CropIn already had the intelligence. The missing piece was delivery. Insights Builder creates the intelligence artifact. Farm Engagement operationalises distribution - moving curated, stage-aware insights from dashboards to the people making seasonal decisions.
Together, they close the final gap between:
data availability → decision visibility

Before - Intelligence Stayed Inside the Platform

Weekly reporting depended on manual effort across multiple module.

Executives received generic PDFs with inconsistent timing

DEWS, health signals, and yield intelligence rarely reached decision-makers

Delivery success was invisible — failures required backend support

~7 hours/week spent compiling reports manually

After - Intelligence Became a System

Reports generate automatically from a reusable configuration

Delivery happens through preferred channels (Email, WhatsApp, SMS)

Executives receive stage-aware, contextual intelligence proactively

Retry logic, fallbacks, and audit logs increase reliability

91% report open rate during pilot rollout~7 hours/week returned to PMs

Every Monday at 9:00 AM IST, a regional leadership team receives a weekly project intelligence report automatically.

The Executive Director receives a detailed PDF via email. Regional managers receive a summarized WhatsApp briefing. If delivery fails, the system retries through fallback channels — while every event is logged for auditability.

No exports. No reminders. No manual follow-ups.
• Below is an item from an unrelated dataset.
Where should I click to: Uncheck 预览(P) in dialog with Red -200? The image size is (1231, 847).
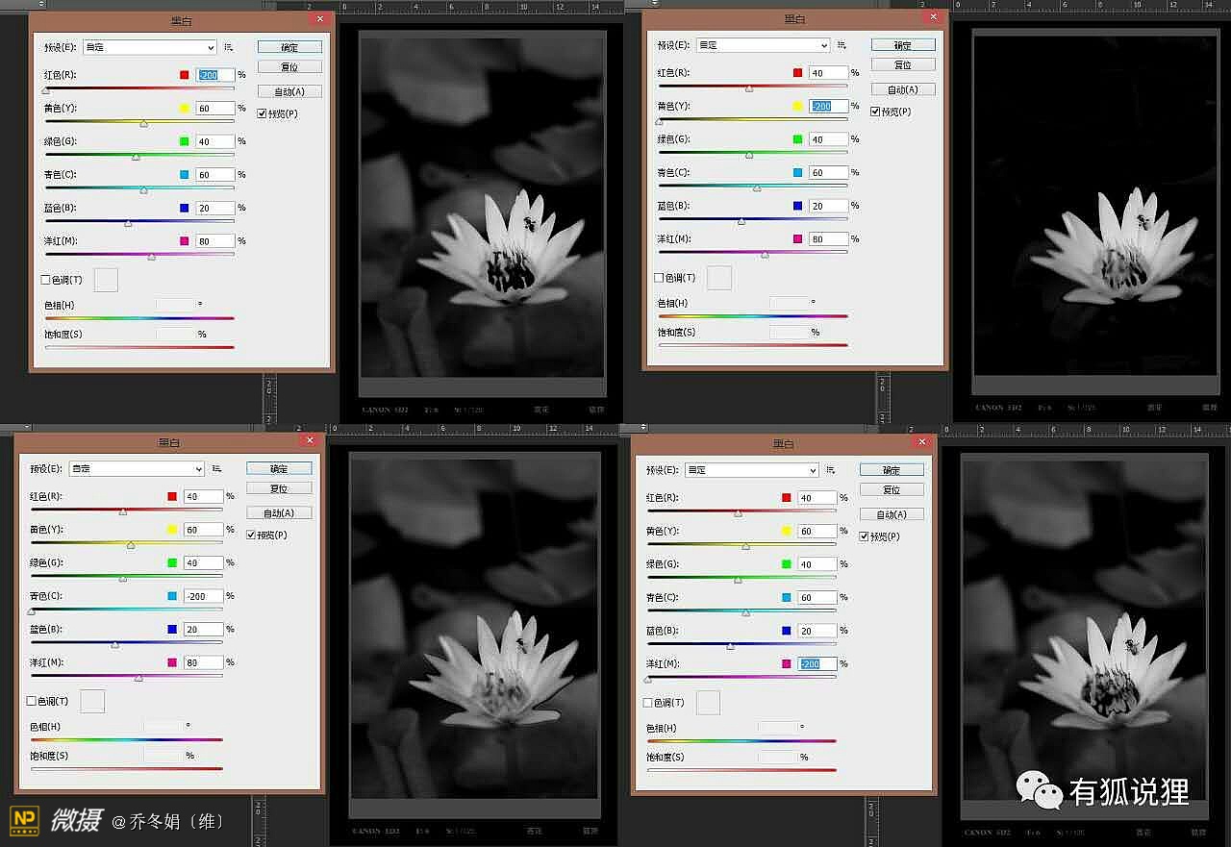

Pilot rollout · Agri-input enterprise client

The shift wasn’t from manual → automated. It was from: dashboard visibility → executive visibility

Outcomes

Goals met, measured and validated

Measured Impact:

3 Pilot Clients, 8 Weeks

We measured success against the product’s original goals - executive visibility, delivery reliability, adoption, and PM reporting effort reduced - alongside qualitative feedback from pilot users.

Metric
Success Criteria
Pilot Result

Executive report open rate

≥85%

91% (email)

Report data accuracy

≥90%

94% validated against backend systems

Delivery failure rate

≤3%

1.8% with retry + fallback routing

Client adoption

≥75% in 6 months

68% adoption by month 4 (on track)

User satisfaction

≥4/5

4.6/5 (n=24)

PM (Project Manager) time saved

-

~7 hrs/week reduction in manual reporting

What changed in practice

“I don’t log into CropIn anymore. The report comes to me every Monday. I see red alerts, I call my regional head. That’s the flow I need.”

Executive Director, Agri-Input Enterprise · Pilot Client

“Before, I spent half a day every Monday pulling information from multiple modules. Now I review the report, add context, and send it upward. It changed the rhythm of my week.”

Project Manager · Pilot Client

Learnings & Reflections

What This Project Changed About How I Design

Next Steps

Where the Product Could Go Next

Pilot feedback made one thing clear: once intelligence became reliable, users immediately started asking for more contextual, proactive, and decision-oriented workflows.

Pilot Feedback
Future Direction

“I want to compare two projects side by side.”

Cross-project comparison reports - benchmark season health, yield, alerts, and operational KPIs across regions or programs.

“Can I get a report only when DEWS (disease warning) crosses a threshold?”

Event-triggered intelligence delivery - move beyond scheduled reporting into threshold-based alerts and risk escalation.

“The PDF is too long for WhatsApp.”

Channel-native report formats — WhatsApp-first summaries with key metrics, highlights, and expandable deep links instead of full PDFs.

Empty states build or break trust

Human-in-the-loop annotation layer — allow admins or PMs to contextualize system-generated reports before delivery.

“Can we track who actually opened the report?”

Engagement analytics — open rates, click tracking, recipient behavior, and delivery intelligence for communication effectiveness.